Although much of the Anglo-Saxon world was still pagan by 655, Penda of Mercia was the only real threat to Christian domination. Penda also had a number of Welsh Lords fighting with him. It is possible that some of these Welsh Lords became the subject of some of the poems produced by the Welsh Bards.
The literature review given by Breeze ("The Battle of the Uinued and the River Went, Yorkshire" in in Northern History vol. 41, issue 2; see also my Location of the Battle of Winwaed page), describes Penda forcing a major defeat against Oswy at Stirling. Oswy is forced to hand over large quantities of treasure. Oswy pursues Penda as he returns to Mercia, forcing a battle at an inopportune time and location for Penda. These factors count against Penda at the Battle of winwaed and Oswy's smaller army is able to score a major victory.

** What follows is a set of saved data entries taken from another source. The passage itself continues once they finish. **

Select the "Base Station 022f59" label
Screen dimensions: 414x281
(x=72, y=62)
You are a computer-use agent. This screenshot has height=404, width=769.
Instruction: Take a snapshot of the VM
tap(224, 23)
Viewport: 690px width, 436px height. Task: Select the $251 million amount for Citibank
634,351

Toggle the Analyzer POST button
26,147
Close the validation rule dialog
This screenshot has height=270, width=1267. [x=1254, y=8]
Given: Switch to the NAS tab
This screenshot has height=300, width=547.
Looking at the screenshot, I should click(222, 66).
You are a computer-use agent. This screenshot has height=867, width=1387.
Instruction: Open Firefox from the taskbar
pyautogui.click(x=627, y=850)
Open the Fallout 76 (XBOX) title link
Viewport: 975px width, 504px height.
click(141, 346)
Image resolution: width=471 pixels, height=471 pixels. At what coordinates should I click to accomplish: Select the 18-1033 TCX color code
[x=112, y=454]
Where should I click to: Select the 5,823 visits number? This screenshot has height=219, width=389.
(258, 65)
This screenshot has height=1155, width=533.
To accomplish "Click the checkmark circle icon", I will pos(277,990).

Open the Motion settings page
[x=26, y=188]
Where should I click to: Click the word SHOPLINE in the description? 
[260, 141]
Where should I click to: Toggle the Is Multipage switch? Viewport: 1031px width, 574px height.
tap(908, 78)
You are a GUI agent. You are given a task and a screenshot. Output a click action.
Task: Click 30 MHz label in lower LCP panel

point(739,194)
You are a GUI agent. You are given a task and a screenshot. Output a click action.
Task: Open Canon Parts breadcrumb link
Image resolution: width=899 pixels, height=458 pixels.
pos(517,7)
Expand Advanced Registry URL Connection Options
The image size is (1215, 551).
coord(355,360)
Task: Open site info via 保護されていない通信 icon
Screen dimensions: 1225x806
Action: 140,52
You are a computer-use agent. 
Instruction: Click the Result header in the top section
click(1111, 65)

The battle was not fought over religion, but over power and territory. Despite this, it did confirm Oswy's Christianity and as a tribute he went on to create a number of monasteries, of which Whitby is by far the most famous. Also, the resulting christianisation if Mercia (either voluntarily or by force) was the end of any credible pagan force in Anglo-Saxon England.
9 years later, the Benedictean monastery at Whitby held the Synod. This marks the point where the differences between the Celtic Church of Columba, and the Catholic Church of Rome were settled - with the Catholic Church prevailing. Elfeda (daughter of Oswy, who eventually succeeded Hilda as Abbess of Whitby) was instrumental in the negotiation of this settlement.
According to the Catholic Encyclopedia, the Battle is also responsible for St. Hereswitha becoming a nun. St. Hereswitha was the sister of St. Hilda, and became a nun at the Abbey of Chelles when her husband was killed at Winwaed.
Return to the main Winwaed page.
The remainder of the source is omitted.